>>>
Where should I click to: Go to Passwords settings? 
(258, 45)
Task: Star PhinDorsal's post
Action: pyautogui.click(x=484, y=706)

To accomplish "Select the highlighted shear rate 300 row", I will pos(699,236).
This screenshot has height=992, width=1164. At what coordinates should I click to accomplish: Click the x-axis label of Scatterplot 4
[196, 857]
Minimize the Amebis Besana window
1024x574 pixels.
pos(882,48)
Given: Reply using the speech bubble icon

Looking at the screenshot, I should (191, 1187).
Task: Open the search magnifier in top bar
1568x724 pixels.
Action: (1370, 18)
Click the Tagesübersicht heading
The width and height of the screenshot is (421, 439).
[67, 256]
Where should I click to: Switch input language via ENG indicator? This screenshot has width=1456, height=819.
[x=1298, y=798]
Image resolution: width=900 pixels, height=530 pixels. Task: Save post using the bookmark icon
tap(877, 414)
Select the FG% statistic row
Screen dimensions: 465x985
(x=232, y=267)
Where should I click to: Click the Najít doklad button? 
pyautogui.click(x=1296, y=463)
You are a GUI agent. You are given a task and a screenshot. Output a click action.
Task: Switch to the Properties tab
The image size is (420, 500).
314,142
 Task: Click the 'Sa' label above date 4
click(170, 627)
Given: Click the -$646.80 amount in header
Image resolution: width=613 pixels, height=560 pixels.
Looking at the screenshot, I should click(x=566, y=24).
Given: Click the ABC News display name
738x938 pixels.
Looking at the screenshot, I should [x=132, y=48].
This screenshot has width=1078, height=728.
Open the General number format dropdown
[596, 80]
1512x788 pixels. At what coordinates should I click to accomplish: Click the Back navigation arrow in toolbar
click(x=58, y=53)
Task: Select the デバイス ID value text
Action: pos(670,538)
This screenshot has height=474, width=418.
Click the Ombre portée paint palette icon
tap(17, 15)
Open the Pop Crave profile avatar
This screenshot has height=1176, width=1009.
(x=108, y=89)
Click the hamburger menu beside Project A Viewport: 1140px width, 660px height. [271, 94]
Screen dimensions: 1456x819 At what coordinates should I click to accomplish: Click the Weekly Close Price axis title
<<<
▶ _The problem_: Reproduce the lines of the listing between the line containing "Click the Tagesübersicht heading" and the line containing "pyautogui.click(x=1296, y=463)", inclusive, with the requests kept in place, and scale every coordinate in the answers by 1.7, rounding each to a whole number with halves rounded up.

▶ _Answer for this exercise_:
Click the Tagesübersicht heading
The width and height of the screenshot is (421, 439).
[114, 435]
Where should I click to: Switch input language via ENG indicator? This screenshot has width=1456, height=819.
[x=2207, y=1357]
Image resolution: width=900 pixels, height=530 pixels. Task: Save post using the bookmark icon
tap(1491, 704)
Select the FG% statistic row
Screen dimensions: 465x985
(x=394, y=454)
Where should I click to: Click the Najít doklad button? 
pyautogui.click(x=2203, y=787)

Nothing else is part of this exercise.